# EXTRACTED DATA:
--- START ---

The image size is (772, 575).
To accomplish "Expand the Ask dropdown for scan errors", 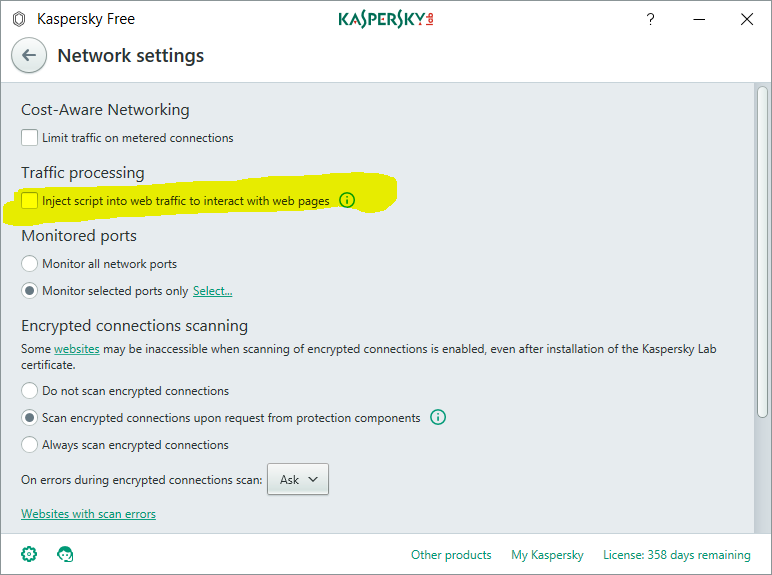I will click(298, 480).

--- END ---
--- START ---

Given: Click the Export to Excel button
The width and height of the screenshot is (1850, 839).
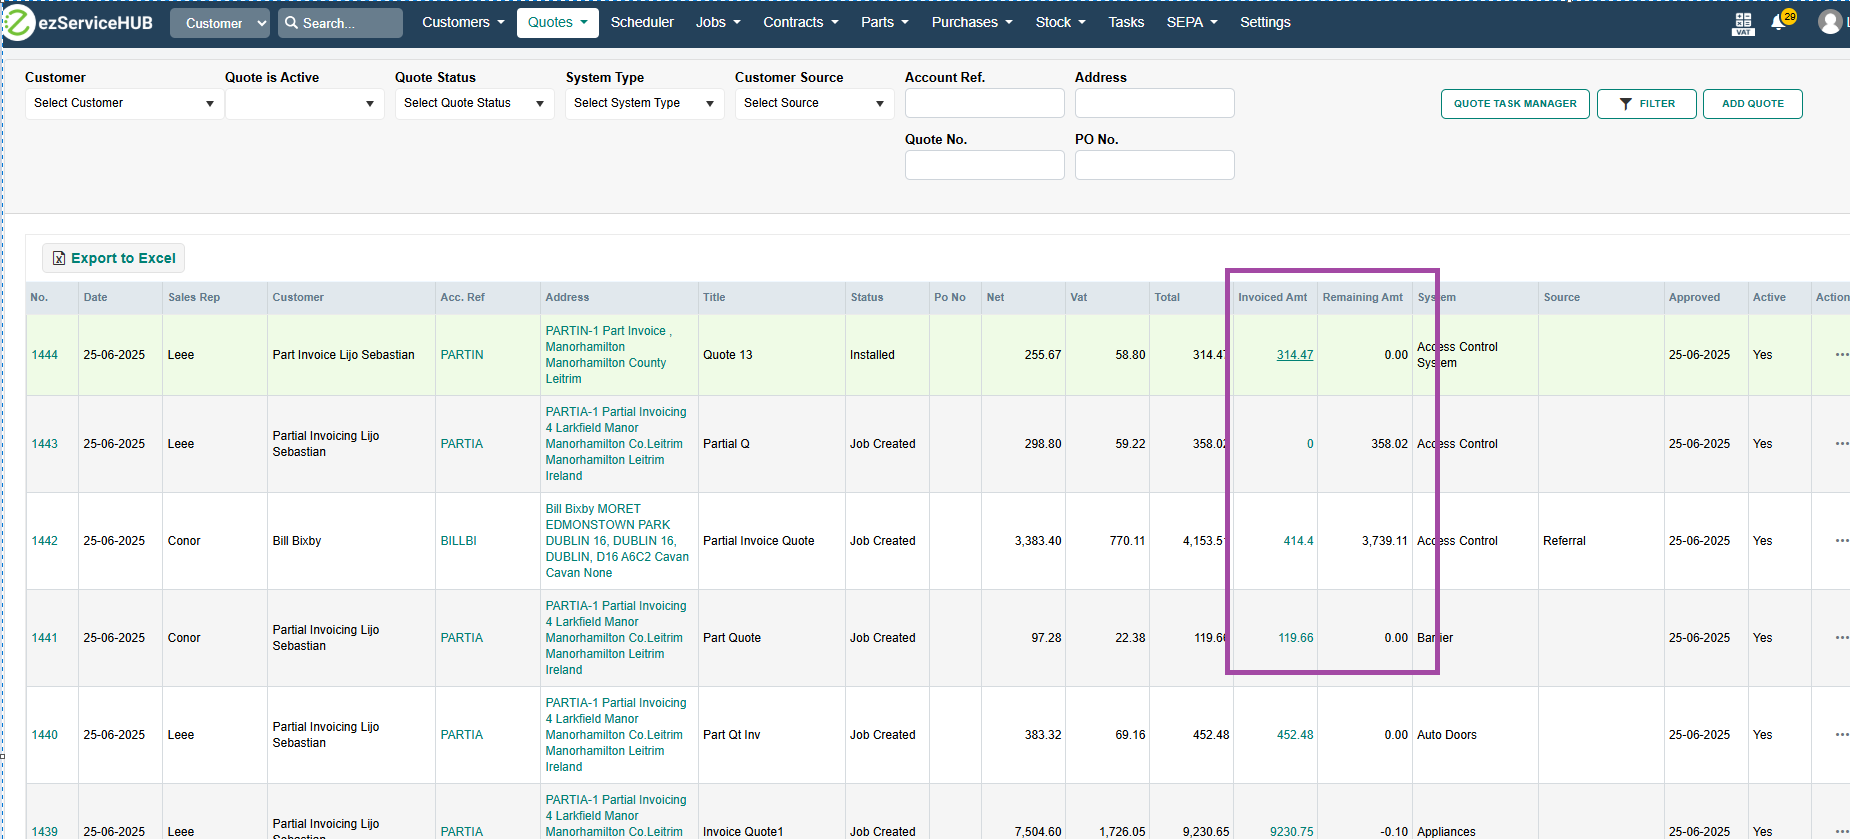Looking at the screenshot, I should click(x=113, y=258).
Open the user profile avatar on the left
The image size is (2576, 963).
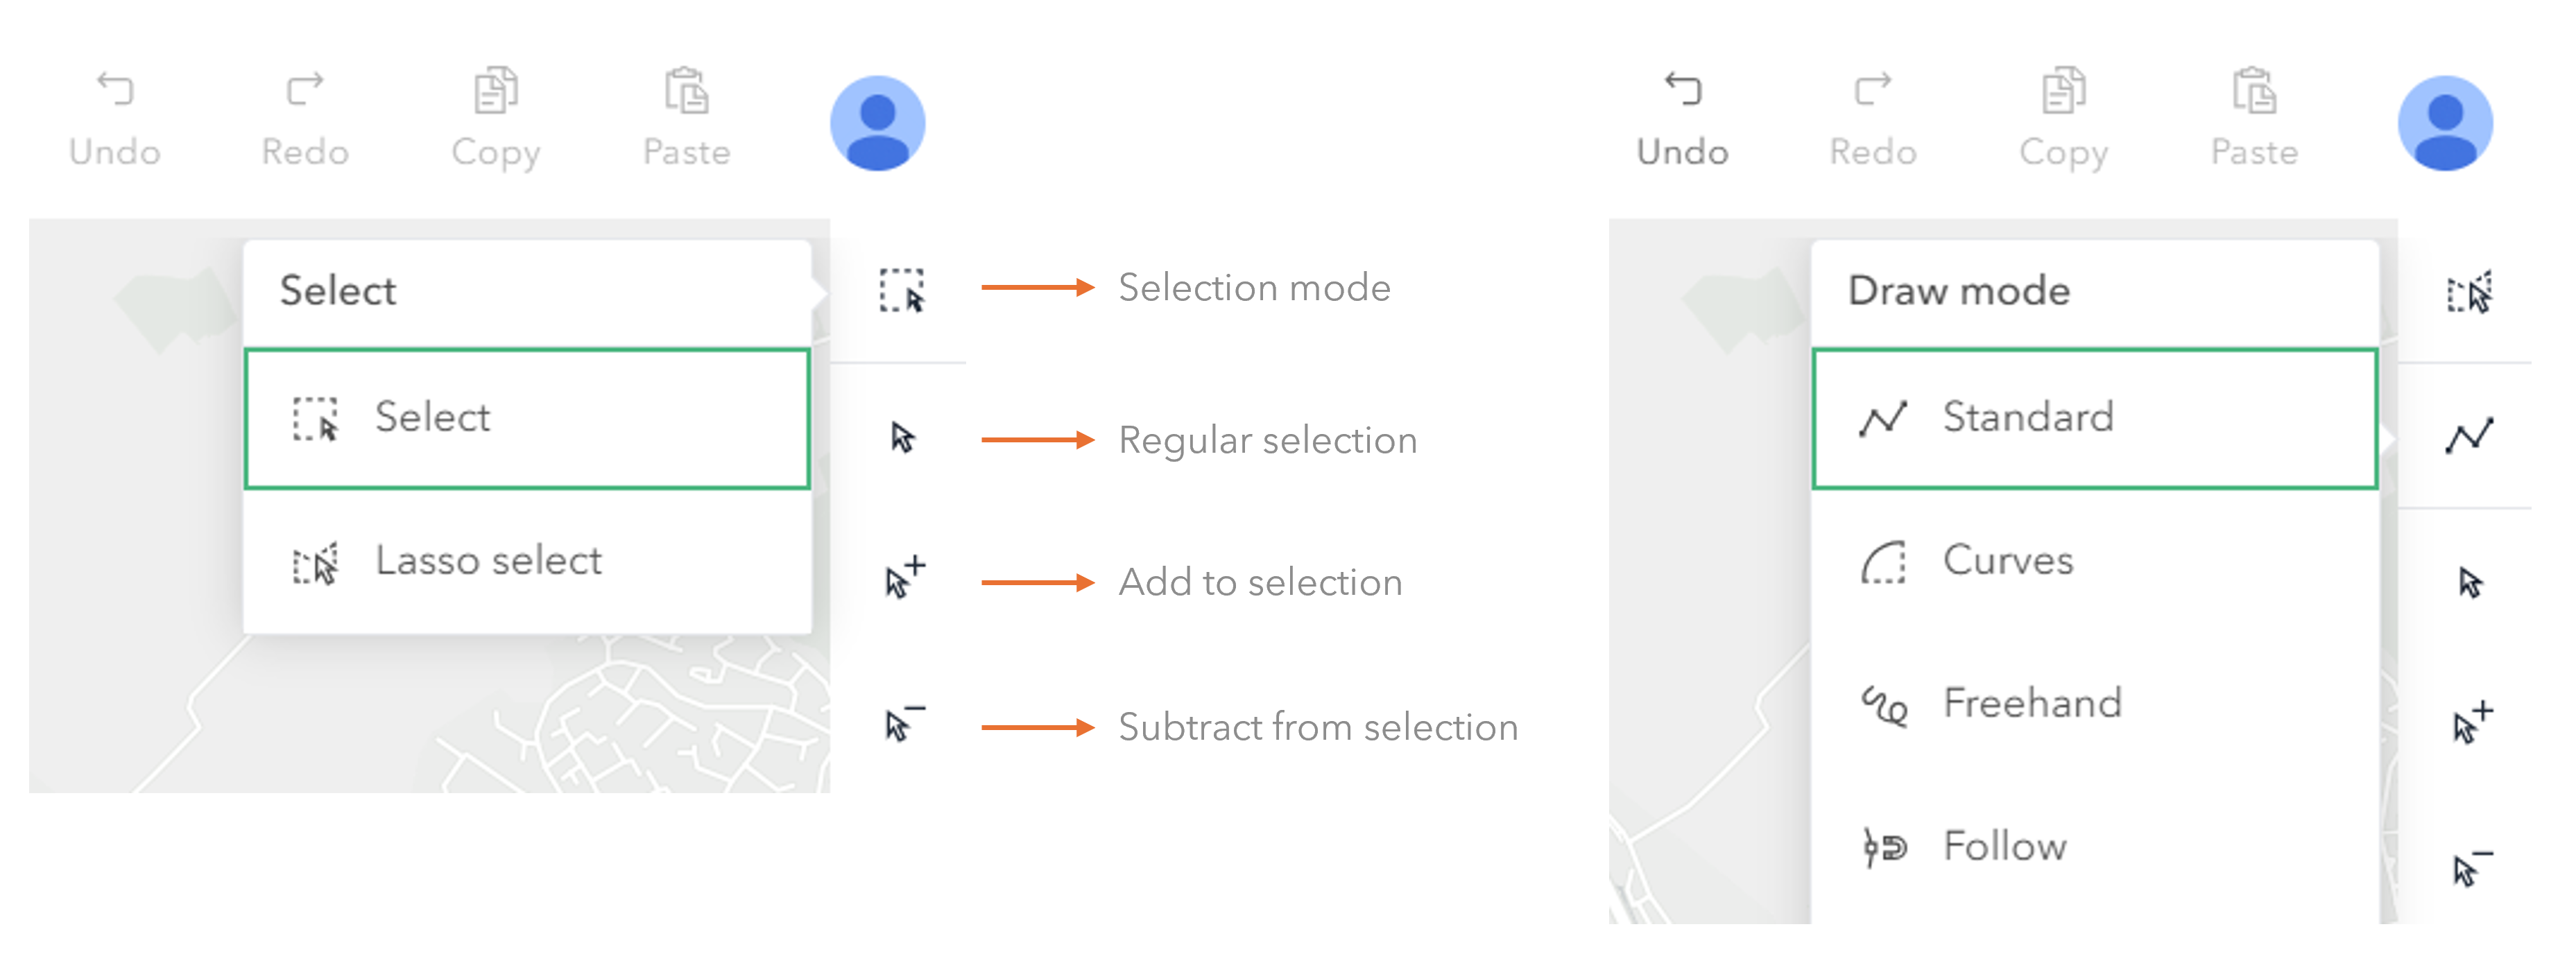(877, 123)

--- END ---
--- START ---

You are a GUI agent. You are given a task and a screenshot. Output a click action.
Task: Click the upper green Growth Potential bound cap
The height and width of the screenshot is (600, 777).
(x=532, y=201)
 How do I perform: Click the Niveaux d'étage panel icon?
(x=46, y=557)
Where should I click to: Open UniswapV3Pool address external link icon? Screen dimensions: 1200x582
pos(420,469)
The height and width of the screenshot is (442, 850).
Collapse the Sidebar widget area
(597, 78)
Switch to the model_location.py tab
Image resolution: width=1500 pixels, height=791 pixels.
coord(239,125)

--- END ---

# WHAT IS NEEDED:
After locating the line with "You are a GUI" above, return that line and every later line through the one with "The height and width of the screenshot is (442, 850).", word for word and with nothing else.

# SOLUTION TO THIS TASK:
You are a GUI agent. You are given a task and a screenshot. Output a click action.
Task: Click the upper green Growth Potential bound cap
The height and width of the screenshot is (600, 777).
(x=532, y=201)
 How do I perform: Click the Niveaux d'étage panel icon?
(x=46, y=557)
Where should I click to: Open UniswapV3Pool address external link icon? Screen dimensions: 1200x582
pos(420,469)
The height and width of the screenshot is (442, 850).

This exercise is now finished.